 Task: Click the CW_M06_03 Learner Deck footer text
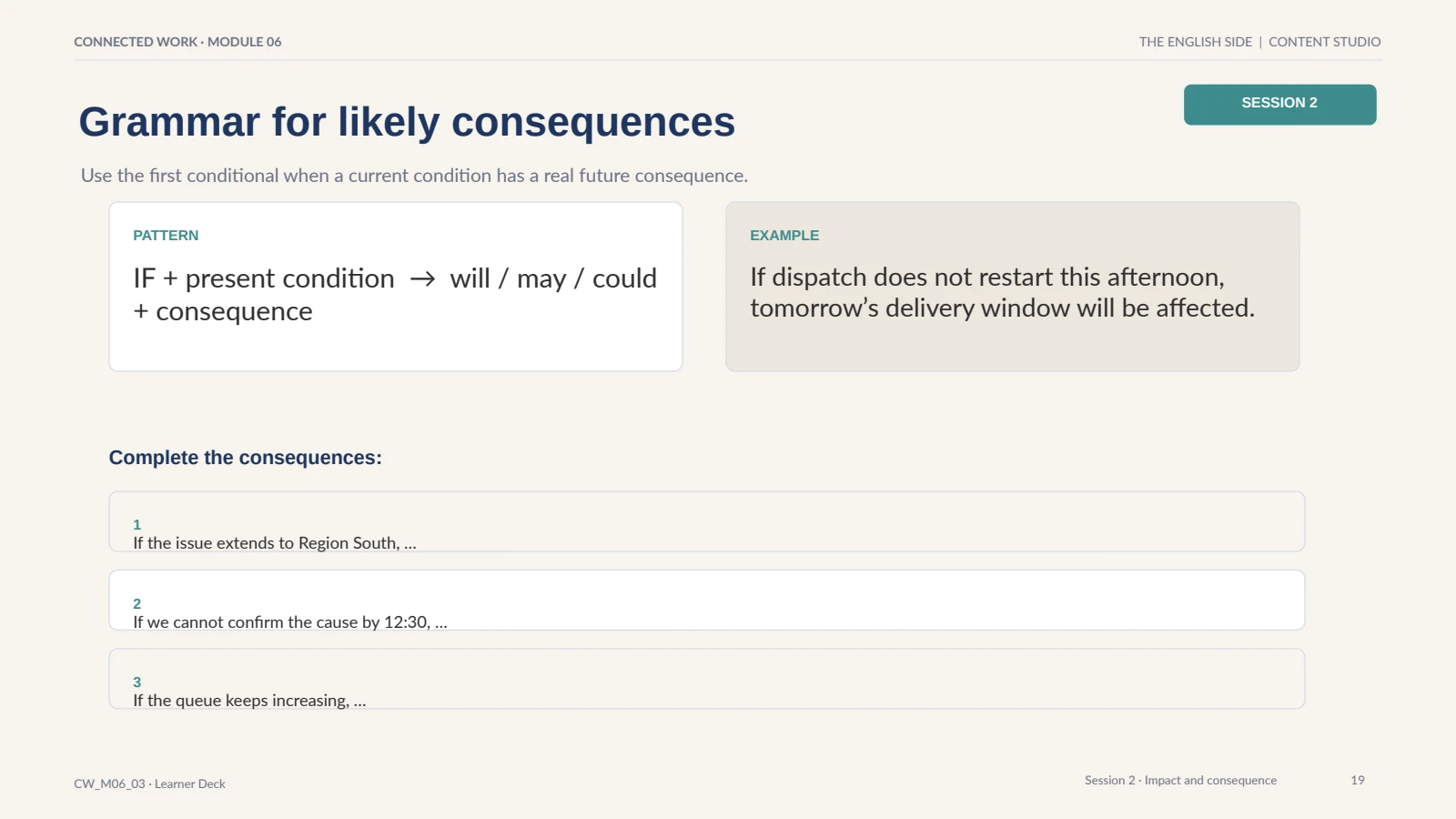click(x=150, y=784)
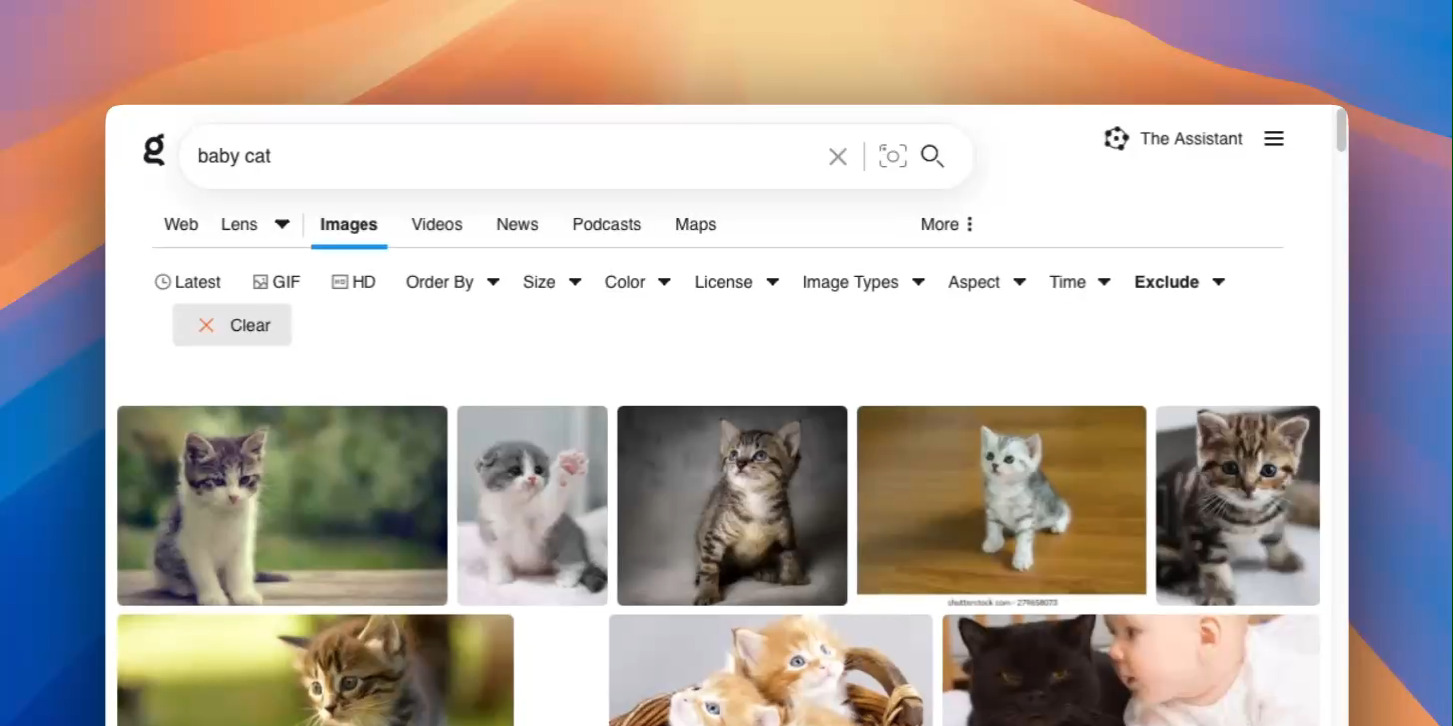The width and height of the screenshot is (1453, 726).
Task: Open the Exclude filter dropdown
Action: pyautogui.click(x=1179, y=281)
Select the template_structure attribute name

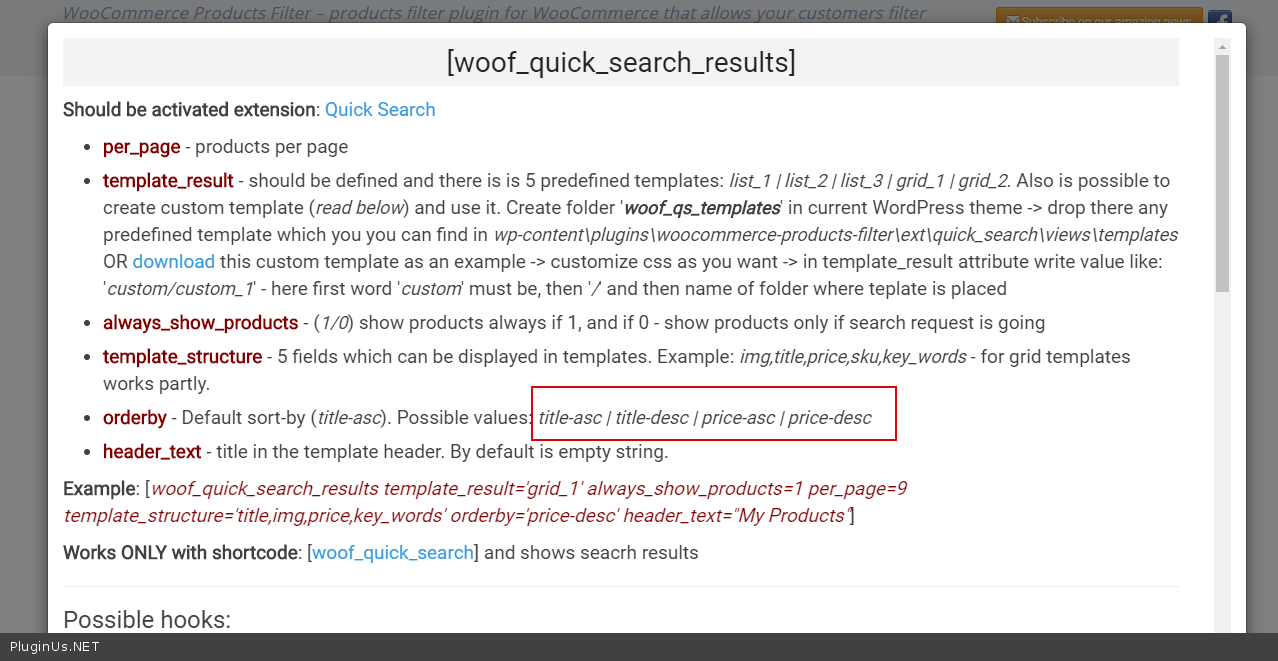tap(182, 357)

+++

GOAL OF THE EXERCISE: Repeat the listing exactly; do not print any picture.

EXERCISE SOLUTION:
 Task: Click the CW_M06_03 Learner Deck footer text
click(x=150, y=784)
The width and height of the screenshot is (1453, 726).
Task: Open the Exclude filter dropdown
Action: pyautogui.click(x=1179, y=281)
Select the template_structure attribute name

tap(182, 357)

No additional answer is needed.